June 2000 Blackout

by Jean Jackman

Hybrid Nonfiction


 

In my North Davis neighborhood
on a summer night—
with homes cocooned
by sounds of air conditioners
and closed up windows.
The lights went out.

 

I was in bed reading when darkness came.
“Hey—what are you doing?” I called to my husband.
“The lights are out.”
Thinking now he’s done it
as he was fixing the refrigerator.

 

I peered out across the park.
No lights on the other side. Instead—
indigo silhouettes of trees and houses
against a lighter-toned sky.
I opened the windows to hear—
the silence.

 

Soon, flashlights
and lanterns in yards, dancing.
“…dark across the park, too.”
“…just drove… whole section is out…”
“…got people coming to see if they
want to buy my house.”
“Want us to fire up some
lanterns for you?”
A group with candles strolled by.

 

One man stood on his lawn
and spoke into a handheld CB,
“This is Ellamae, Ellamae
…anyone
sign on with news of why
the lights are out.”

 

People
passed by on bicycles,
turned back, stopped
to talk.

 

On the corner,
teenagers gathered around a fat candle
watching mosquitoes get
trapped in the wax.

 

Next street over, people were playing with darkness too.
Big Brian, the football player
lay on his lawn
toying with two kittens.
“These are my girls,” he shouted.

 

The Mabuchi’s dinner party was aglow
lit by a dozen candles.
I laughed along with their
conversations too.

 

Farther down the block,
children shrieked
as they slid on a slip-and-slide.
A kerosene camping lantern on a tree branch
the only light for their raucous party.

 

Neighbors gathered at the end of the street
talking quietly.

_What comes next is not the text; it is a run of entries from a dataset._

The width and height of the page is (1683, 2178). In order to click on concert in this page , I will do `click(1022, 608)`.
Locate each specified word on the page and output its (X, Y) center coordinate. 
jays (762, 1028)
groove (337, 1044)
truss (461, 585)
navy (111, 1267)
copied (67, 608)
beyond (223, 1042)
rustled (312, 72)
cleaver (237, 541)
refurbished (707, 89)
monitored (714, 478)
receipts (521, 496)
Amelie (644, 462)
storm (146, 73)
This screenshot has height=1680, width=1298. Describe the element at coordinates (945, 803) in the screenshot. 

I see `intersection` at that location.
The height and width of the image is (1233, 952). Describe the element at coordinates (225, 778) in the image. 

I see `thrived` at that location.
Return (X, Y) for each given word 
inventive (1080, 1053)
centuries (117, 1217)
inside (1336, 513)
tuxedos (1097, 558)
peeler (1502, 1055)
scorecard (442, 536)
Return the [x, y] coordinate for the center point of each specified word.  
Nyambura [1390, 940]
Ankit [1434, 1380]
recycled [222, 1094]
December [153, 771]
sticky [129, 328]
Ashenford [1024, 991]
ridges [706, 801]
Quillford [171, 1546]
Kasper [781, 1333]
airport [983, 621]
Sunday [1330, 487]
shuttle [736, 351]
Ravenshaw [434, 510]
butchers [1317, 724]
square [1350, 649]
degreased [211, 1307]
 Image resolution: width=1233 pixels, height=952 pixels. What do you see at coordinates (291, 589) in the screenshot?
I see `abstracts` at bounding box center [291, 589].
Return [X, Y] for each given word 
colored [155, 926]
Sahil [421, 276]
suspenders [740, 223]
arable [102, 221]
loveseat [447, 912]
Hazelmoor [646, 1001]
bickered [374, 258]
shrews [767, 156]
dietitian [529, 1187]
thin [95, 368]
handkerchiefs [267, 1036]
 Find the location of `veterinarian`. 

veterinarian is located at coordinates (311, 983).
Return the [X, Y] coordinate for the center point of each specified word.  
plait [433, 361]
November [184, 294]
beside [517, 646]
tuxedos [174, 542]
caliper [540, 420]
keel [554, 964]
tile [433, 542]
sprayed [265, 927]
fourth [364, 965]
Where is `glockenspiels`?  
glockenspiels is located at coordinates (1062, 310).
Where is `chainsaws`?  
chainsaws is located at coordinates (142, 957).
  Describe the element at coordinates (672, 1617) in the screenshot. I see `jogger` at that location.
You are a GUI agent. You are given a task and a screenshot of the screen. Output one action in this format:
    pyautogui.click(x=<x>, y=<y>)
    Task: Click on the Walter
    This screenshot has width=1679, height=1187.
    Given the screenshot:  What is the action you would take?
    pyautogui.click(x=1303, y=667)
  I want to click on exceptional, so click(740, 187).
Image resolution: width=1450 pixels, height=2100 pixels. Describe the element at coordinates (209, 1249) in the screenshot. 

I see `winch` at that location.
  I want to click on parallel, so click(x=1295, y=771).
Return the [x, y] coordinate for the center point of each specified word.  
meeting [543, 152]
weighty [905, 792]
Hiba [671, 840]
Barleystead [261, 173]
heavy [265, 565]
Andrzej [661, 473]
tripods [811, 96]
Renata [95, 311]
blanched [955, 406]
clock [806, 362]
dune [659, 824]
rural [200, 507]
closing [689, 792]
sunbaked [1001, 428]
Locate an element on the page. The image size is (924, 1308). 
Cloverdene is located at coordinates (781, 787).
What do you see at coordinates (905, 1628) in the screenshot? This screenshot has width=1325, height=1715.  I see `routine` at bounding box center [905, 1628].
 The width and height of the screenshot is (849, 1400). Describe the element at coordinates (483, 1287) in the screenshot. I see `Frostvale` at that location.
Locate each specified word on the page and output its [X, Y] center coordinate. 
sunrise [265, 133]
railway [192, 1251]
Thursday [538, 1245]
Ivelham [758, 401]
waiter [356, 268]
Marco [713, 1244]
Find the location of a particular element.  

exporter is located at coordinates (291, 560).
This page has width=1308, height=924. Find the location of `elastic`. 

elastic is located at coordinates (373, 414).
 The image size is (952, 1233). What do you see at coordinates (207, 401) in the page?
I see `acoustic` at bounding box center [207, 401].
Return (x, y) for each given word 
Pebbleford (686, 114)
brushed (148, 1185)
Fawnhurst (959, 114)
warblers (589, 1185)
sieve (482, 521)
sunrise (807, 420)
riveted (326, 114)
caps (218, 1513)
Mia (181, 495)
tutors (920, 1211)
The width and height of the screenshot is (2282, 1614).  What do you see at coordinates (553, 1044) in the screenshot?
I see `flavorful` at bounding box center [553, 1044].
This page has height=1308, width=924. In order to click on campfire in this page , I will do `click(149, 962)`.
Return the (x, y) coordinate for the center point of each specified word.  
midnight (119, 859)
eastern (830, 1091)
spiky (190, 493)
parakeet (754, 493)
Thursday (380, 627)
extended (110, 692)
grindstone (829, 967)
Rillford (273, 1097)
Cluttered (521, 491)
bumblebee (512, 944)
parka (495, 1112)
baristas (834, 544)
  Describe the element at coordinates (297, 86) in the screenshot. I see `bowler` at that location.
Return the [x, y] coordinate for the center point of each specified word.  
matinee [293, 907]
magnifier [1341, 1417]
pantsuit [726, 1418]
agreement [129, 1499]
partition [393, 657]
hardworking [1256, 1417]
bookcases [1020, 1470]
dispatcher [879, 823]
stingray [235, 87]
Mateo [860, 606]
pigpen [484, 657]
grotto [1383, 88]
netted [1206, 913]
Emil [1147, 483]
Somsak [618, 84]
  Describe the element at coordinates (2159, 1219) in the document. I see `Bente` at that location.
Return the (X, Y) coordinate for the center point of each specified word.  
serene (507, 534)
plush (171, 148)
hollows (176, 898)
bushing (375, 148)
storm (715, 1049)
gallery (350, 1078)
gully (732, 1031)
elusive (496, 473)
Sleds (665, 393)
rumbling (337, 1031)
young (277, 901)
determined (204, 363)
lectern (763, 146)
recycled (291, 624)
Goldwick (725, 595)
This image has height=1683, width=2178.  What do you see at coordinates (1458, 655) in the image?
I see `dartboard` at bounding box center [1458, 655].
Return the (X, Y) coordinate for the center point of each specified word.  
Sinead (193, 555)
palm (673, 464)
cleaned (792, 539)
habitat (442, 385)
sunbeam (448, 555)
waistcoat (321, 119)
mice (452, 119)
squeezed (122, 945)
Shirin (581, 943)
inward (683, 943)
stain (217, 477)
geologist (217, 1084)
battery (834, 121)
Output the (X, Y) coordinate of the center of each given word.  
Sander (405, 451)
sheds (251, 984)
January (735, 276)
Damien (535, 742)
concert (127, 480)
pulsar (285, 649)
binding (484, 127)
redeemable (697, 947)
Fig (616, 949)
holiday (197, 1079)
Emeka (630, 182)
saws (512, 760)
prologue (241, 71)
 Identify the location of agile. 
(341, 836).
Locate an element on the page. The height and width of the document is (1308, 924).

They hailed me as I strolled past.
We looked up and saw the stars
so newly visible.

 

You know,
one night a week,
I’d even settle for one night a month
of…
lights out.

 

 


Jean Jackman has written a nature column with photographs for the Davis Enterprise newspaper for 16 years. Her life is filled with adventures. She has hopped freight trains, completed a double century bike race, biked from California to Florida and Canada to Mexico. Her vocations have ranged from school movement/music specialist to oral historian to dance company director. She was an Artist in Bioregional Residence at University of California, Davis. She discovered the pleasures of memoir in a writing class and is currently at work on a collection of personal essays about the importance of risk-taking.